All of those things are more or less orthogonal to the turn system. Players play turns sequentially, so I'm going to call these sequential turn-based games.

Sequential turns make scaling the number of players up difficult. Even with only 8 players, any given player will spend most of their time waiting. While 8 players are a lot for most turn-based games, it's nothing compared to an MMORPG.

An alternative to sequential turn-based play is simultaneous turn-based play. In simultaneous turn-based play all players issue their moves at the same time, and all moves are played out at the same time. The simplest example is rock-paper-scissors, but Diplomacy works the same way. More recently, this system has been explored by the top-down tactical game Frozen Synapse.

While simultaneous turn-based play gets us closer to making massively multiplayer turn-based games feasible by turning a linear scaling problem into a constant time one, we're not quite out of the woods yet.

Consider what happens when a player does not make a move. There are a few reasons that might happen:

  • The player is not playing the game right now.
  • The player has stopped playing the game altogether.
  • The player may be in a hopeless position, where stalling is better than losing. (Stalling may tie up lots of enemy resources.)

If you've ever gotten frustrated at a multiplayer game that has a "ready" system before you begin a game, but had to wait because one of the players disappeared; this is essentially the problem turn-based games face every turn.

There are a number of ways to mitigate this problem. Games can duplicate playing fields. That works for both sequential games like Hero Academy and simultaneous ones like Frozen Synapse. If a player doesn't make a move, that particular instance of the game world doesn't go anywhere; but you can play any number of games simultaneously.

For this strategy to work, the playing fields have to be independent. You don't lose heroes or soldiers because they're stuck on some stale game. The worst possible outcome is that your game statistics don't reflect reality.

That works, but rules out a permanent game world with shared resources. If there's a larger story being told, you would want these worlds to be linked somehow: be it through shared resources, or because they're literally the same game world.

■ **Extracted entries**:
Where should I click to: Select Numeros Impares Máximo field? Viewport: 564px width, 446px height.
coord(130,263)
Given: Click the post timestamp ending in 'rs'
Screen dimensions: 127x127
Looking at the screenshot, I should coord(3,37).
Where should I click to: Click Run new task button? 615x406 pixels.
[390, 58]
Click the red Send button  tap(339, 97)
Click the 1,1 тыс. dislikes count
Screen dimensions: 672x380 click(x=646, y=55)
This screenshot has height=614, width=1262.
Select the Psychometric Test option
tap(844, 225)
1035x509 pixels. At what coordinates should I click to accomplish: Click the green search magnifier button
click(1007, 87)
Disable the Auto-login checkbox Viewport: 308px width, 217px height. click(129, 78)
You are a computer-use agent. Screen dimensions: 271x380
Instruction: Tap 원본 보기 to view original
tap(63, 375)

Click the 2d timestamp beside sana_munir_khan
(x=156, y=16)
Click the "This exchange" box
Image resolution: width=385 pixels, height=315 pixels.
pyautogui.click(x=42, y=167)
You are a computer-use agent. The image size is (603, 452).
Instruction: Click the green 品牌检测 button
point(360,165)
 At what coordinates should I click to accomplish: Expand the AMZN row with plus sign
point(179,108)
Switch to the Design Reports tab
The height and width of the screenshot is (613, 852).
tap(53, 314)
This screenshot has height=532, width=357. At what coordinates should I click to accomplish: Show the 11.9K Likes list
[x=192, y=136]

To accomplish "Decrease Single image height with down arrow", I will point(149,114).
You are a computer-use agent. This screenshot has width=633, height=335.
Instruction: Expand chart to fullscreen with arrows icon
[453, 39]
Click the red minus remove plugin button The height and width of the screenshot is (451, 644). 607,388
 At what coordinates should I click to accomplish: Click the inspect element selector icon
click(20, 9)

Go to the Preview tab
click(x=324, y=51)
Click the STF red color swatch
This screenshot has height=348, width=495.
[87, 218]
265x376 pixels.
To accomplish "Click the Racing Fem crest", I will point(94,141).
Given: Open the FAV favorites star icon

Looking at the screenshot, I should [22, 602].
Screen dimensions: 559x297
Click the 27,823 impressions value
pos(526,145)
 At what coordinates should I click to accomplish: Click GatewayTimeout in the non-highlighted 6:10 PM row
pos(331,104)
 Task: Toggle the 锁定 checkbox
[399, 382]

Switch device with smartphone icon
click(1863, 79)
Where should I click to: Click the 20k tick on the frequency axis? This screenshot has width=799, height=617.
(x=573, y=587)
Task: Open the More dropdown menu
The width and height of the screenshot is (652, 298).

■ **Required actions**:
• a. In the text on turn-based games, what is named as the simplest example of simultaneous turn-based play?
• b. Continue the text on turn-based games from its last sentence.

■ **Responses for each task**:
• a. Rock-paper-scissors.

• b.
There's a number of creative ways to get out from under that problem, usually by involving wall-clock time. For example, if a player doesn't respond within a fixed amount of time, they may forfeit their turn. Fuel consumption might be based on wall-clock time, not turns. [1] There's a lot of degrees of freedom here. Do you use a global clock, or one local to a particular area?

A global clock is probably simpler, but poses some game play challenges. How long is the tick? Too fast, and a player may see their empire annihilated while they're sleeping. Too slow, and the most trivial action takes forever. There isn't necessarily one right answer, either. In an all-out cataclysmic struggle between two superpowers, a complete tactical battle plan may take a long time. Any timescale that isn't frustratingly short for that situation will be frustratingly long for anyone trying to guide their spaceship (or kodo, depending which universe you're in) across the Barrens.

Local clocks have their own share of difficulties. You still need to answer what happens for anything that isn't in a particular battle; you still need to answer what happens when battles merge or diverge.

I'm currently exploring the shared global clock. In order to mitigate the issues I described, I'm contemplating two ideas:

  • Allow programmable units; a la Screeps, CodeWars...
  • Allow players to plan several turns ahead of time.

These are, of course, not mutually exclusive.

Footnotes

[1] I don't particularly like this, because it "breaks the fourth wall" in a sense. If my engines are still consuming fuel real time, why can't the enemy fire missiles? Either time is stopped, or it isn't. Sure, games can be abstract, but that feels like an undue inconsistency.